* _What to do_: In full and word for word, return the listing that follows.

* _Data for processing_:

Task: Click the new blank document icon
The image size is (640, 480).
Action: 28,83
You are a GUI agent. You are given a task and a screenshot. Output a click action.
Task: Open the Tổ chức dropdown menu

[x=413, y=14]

* _Answer for this exercise_:
Task: Click the new blank document icon
The image size is (640, 480).
Action: 28,83
You are a GUI agent. You are given a task and a screenshot. Output a click action.
Task: Open the Tổ chức dropdown menu

[x=413, y=14]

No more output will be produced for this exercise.